Instructions for the task: Give the records below again, word for word. No pictures belong in the copy.

(Saved entries)
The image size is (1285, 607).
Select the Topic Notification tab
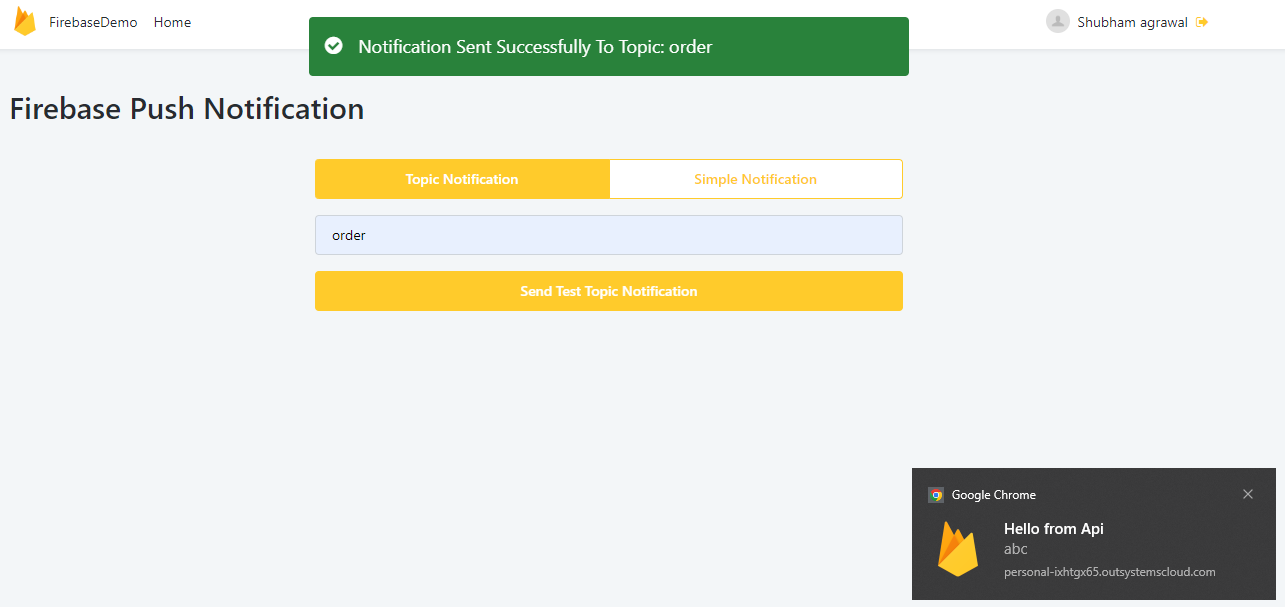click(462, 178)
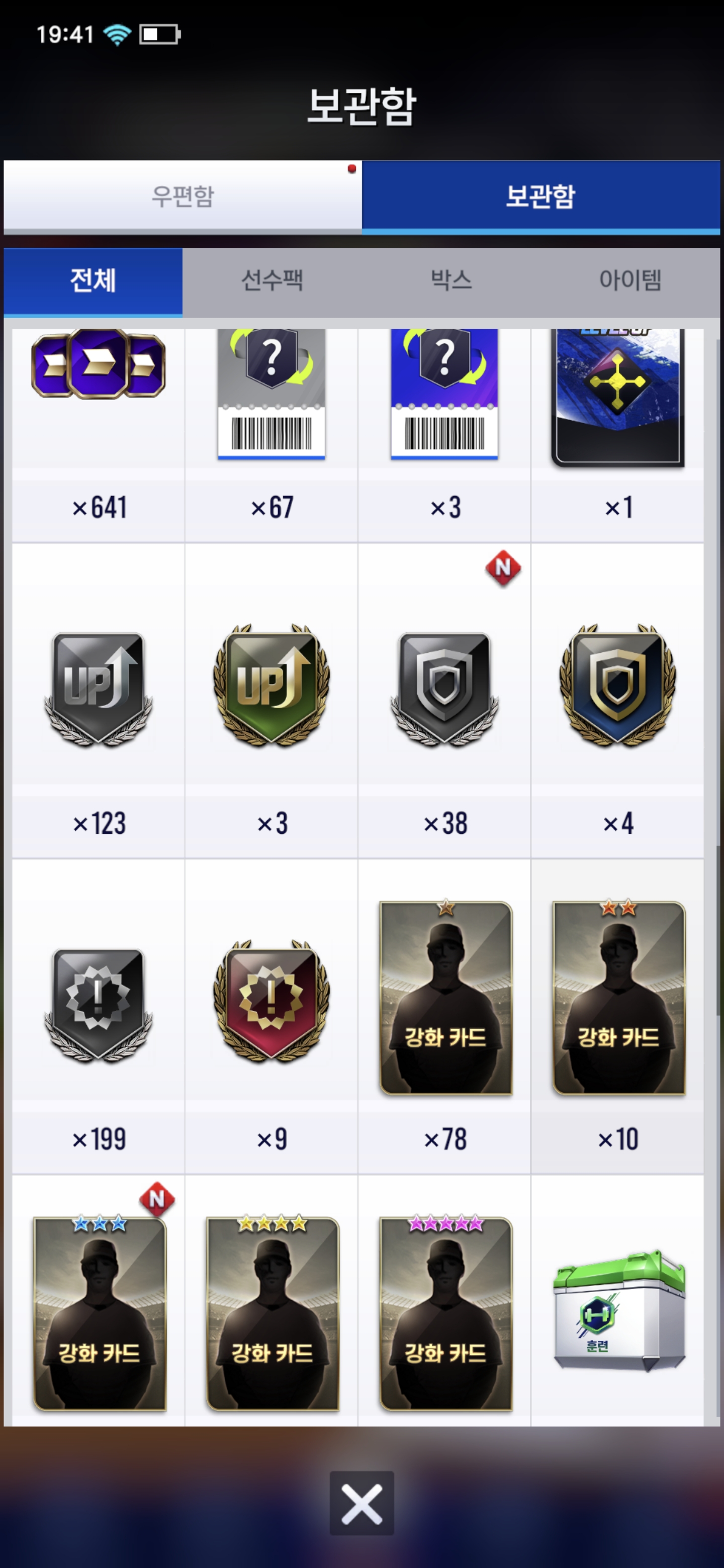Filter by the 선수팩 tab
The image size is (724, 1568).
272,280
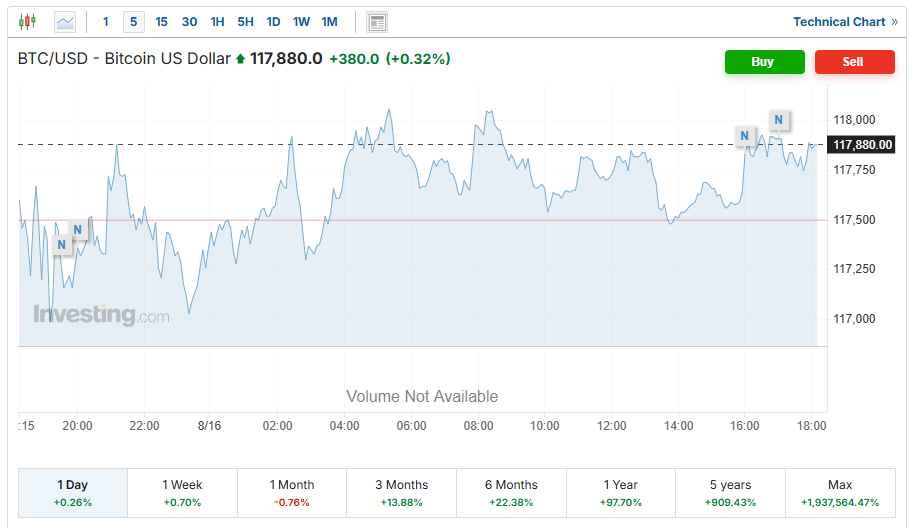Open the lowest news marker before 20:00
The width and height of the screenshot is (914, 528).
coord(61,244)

Response area:
The image size is (1285, 607).
Select the Topic Notification tab
click(462, 178)
Filter by the 선수팩 tab
The image size is (724, 1568).
272,280
Open the lowest news marker before 20:00
The width and height of the screenshot is (914, 528).
coord(61,244)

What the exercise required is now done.